TNO, Leiden University
TNO
Data annotation for training machine learning-based NLP is a demanding task. It entails data collection, data cleansing, and careful training and controlled deployment of multiple annotators. Clearly, this comes with budgetary ramifications. Data annotation is important since high quality training datasets are scarce yet crucial for creating performant NLP systems.
Recent advancements in the field of Large Language Models (LLMs, generative artificial intelligence) have facilitated the ability of NLP practitioners to partially or fully automate annotation tasks through in-context learning (or prompting). Yet, while LLMs have the potential for cost reduction and may speed up the process of constructing training datasets, there are downsides as well: LLMs exhibit tendencies to hallucinate and may deviate from (or fail to obey) given instructions.
In our research, we propose a system that enables domain experts in a security use case to supply a Named Entity Recognition (NER) tagger with new training data.

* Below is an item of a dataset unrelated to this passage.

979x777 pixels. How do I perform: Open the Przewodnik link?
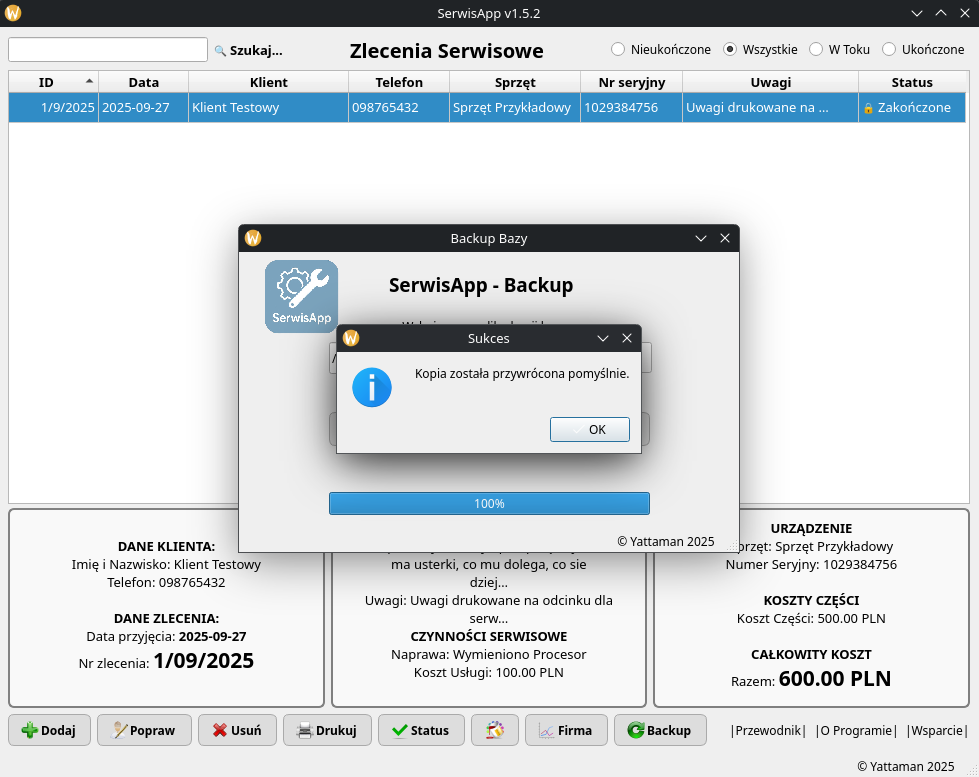coord(768,730)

This is achieved by retraining the NER tagger using synthetic, LLM-generated training data for human-preferred additional named entities.
A crucial ingredient of our setup is to bring humans in the loop of the data augmentation process. Additionally, we calibrate the process of data augmentation on the class entropy of the retrained NER tagger. This class entropy reflects the uncertainty of the tagger when discriminating between the various entities.